This may be relevant to this question.
While trying to use squid for transparent proxy (tproxy ) on linux
(kerne 2.6.39 with centos 6.0), I noticed the following
1. Client IP spoofing doesn't work (but for our work, this requirement
was a must).
2. Squid with tproxy doesn't work with HTTPS traffic.
I made fixes for both the issues and then above problems were solved.
I made an assumption that traffic with destination port 443 will be
always used for HTTPs, and, that I used as an indication to switch
to SSL on squid side. Squid will transparently listen on two ports,
one of this port will be used for port 80 traffic and the other for
port 443 traffic.
I made the changes in squid 3.2.0.10 code base. I am wondering if
those fixes are already available somewhere.
Regards,
Nipun
On Thu, Oct 6, 2011 at 3:54 AM, Amos Jeffries <squid3_at_treenet.co.nz> wrote:
> On Wed, 5 Oct 2011 09:29:01 -0500, Ritter, Nicholas wrote:
>>
>> With current versions of TPROXY you should not do REDIRECTs. You should
>> do something like this:
>>
>> -A DIVERT -j MARK --set-xmark 0x1/0xffffffff
>> -A DIVERT -j ACCEPT
>> -A PREROUTING -p tcp -m socket -j DIVERT
>> -A PREROUTING -p tcp -m tcp --dport 80 -j TPROXY --on-port 3129 --on-ip
>> <proxy server IP> --tproxy-mark 0x1/0x1
>>
>> Redirects will work in some cases, but should not be used with WCCP and
>> recent versions of TPROXY.
---*---
## PROBLEM DETAILS
Please continue the Squid tproxy email from its last line. The data placed after the Squid tproxy email has no connection to it.

## DATA SECTION
---*---
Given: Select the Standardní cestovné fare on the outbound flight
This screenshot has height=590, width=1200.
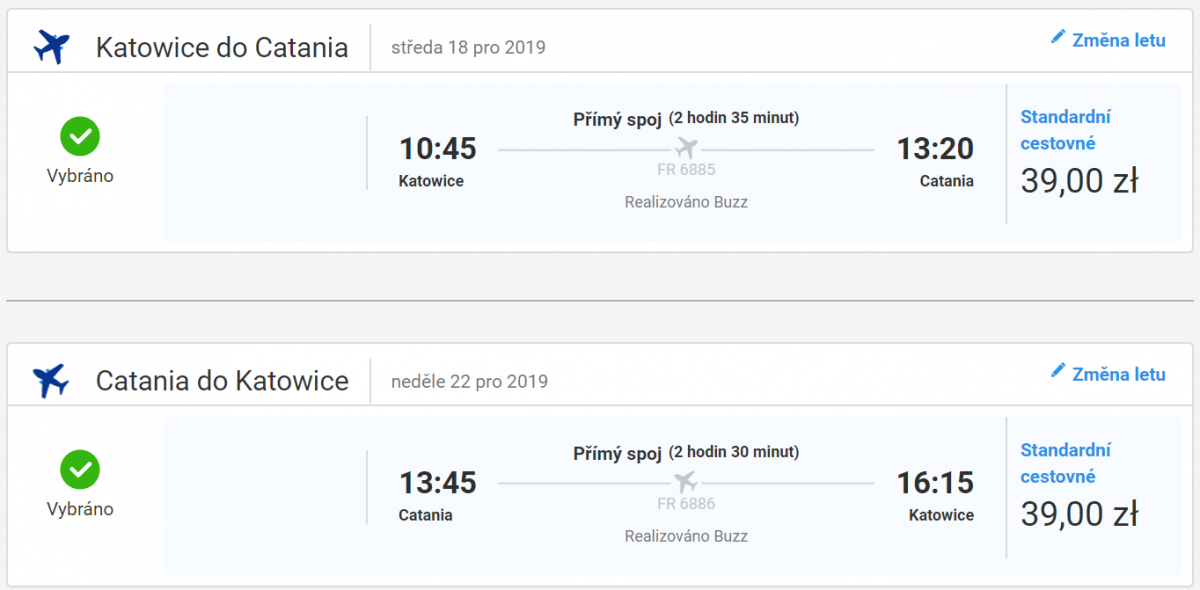Looking at the screenshot, I should pos(1066,130).
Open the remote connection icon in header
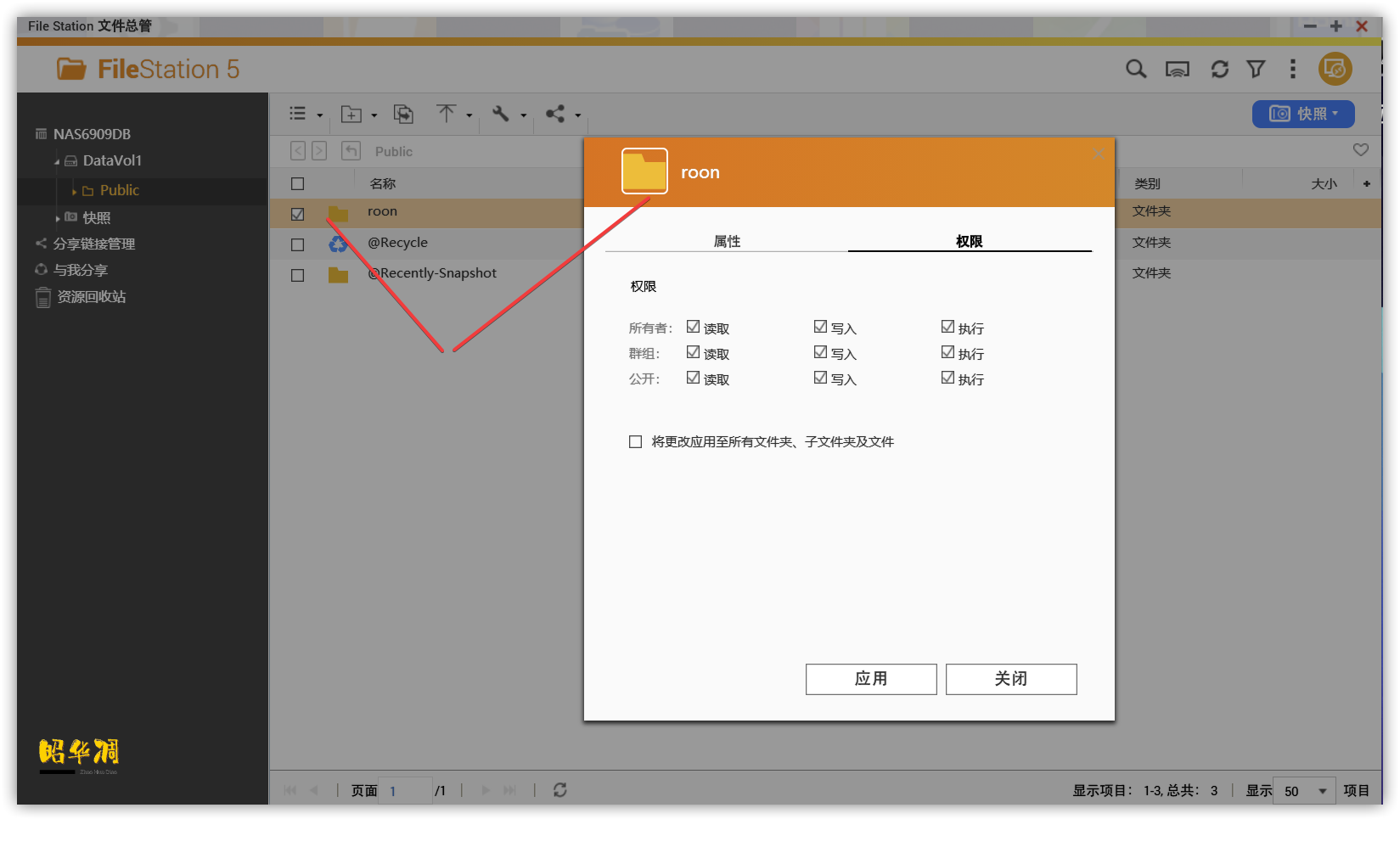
---*---
## RESULT FOR THIS TASK
>>
>> My experience has been that doing a redirect alone will not always work
>> depending on the version of TPROXY/IPTABLES, and Cisco IOS.
>>
>> YMMV,
>>
>> Nick
>
> Right. Redirect is NAT. Which may not even be built into the kernel and can
> cause strange packet handling in TPROXY.
>
> TPROXY operates before NAT, so in the best case it will have no effect.
> Possibly it just erased the client IP address. That would cause traffic to
> return to Squid, but erase all benefits of TPROXY. There is no point in
> Squid spoofing itself as the source. Worst-case it just erased the
> destination address and Squid output packets silently drop down a black
> hole.
>
> Step (7) access-lists relies on the REDIRECT happening, as mentioned
> repeatedly in the TPROXY troubleshooting section, you MUST NOT rely on the
> Squid IP address value in WCCP and routing ACL rules. It wont exist on any
> TPROXY traffic.
>
> Amos
>
>
>> -----Original Message-----
>> From: Horacio H.
>
> <snip>
>>
>> 4) Add a redirect rule in iptables:
>>
>> iptables -t nat -A PREROUTING -i gre1 -j REDIRECT --redirect-to
>> <squid-listening-port>
>>
>> 5) Make sure Squid was compiled with WCCP-v2 support.
>>
>> 6) WCCP-v2 squid's configuration:
>>
>> wccp2_router <router-ip-address>
>>
>> 7) WCCP-v2 router's configuration:
>>
>> access-list 160 deny ip host <squid-ip-address> any
>> access-list 160 permit tcp <net> <wildcard> any eq 80
>>
>> ip wccp version 2
>> ip wccp web-cache redirect-list 160
>>
>> interface FastEthernet0/0
>> ip wccp web-cache redirect in
>>
>> Regards,
>> Horacio.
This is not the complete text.